Prochaines étapes à faire cette semaine
DNSSEC n’est pas difficile parce que la cryptographie est compliquée. C’est difficile parce que vous coordonnez de l’état entre organisations et caches. Faites donc les choses ennuyeuses qui rendent la coordination survivable :
- Rendez la validation visible en interne : faites tourner au moins un résolveur validant de confiance, et intégrez un check one-liner dans vos outils d’incident pour
dig +dnsseccontre celui-ci. - Rédigez votre runbook DNSSEC : incluez la méthode de mise à jour DS, comment calculer le DS depuis DNSKEY, les noms des serveurs autoritatifs et les options de rollback.
- Entraînez‑vous sur une zone non production : faites une répétition complète d’un rollover KSK où vous mettez réellement à jour le DS chez la parente et validez depuis des résolveurs publics.
- Ajoutez de la supervision qui vérifie le statut « secure » : pas seulement « est-ce que A résout », mais « est‑ce que ça résout comme secure depuis des résolveurs validants ».
- Séparez les processus ZSK et KSK : faites tourner la ZSK de façon routinière si nécessaire, et traitez les rollovers KSK comme des maintenances planifiées avec des gates explicites.
- Arrêtez de migrer le DNS sans plan DNSSEC : si un plan de projet ne mentionne pas le DS, il est incomplet.

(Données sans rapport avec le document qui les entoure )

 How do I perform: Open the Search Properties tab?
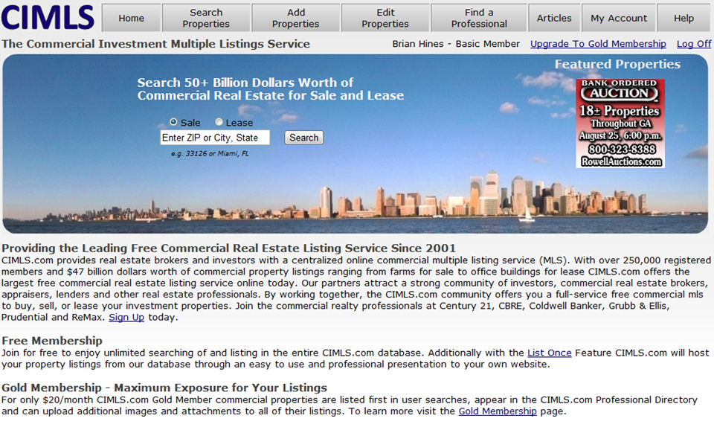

Si vous ne retirez qu’une leçon : les rollovers DNSSEC sont de la gestion du changement, pas de la crypto. Vos clés peuvent être parfaites et vous pouvez quand même faire tomber votre activité avec un DS non assorti. Faites de la chaîne de confiance une dépendance de production de premier ordre, parce que l’internet l’est déjà.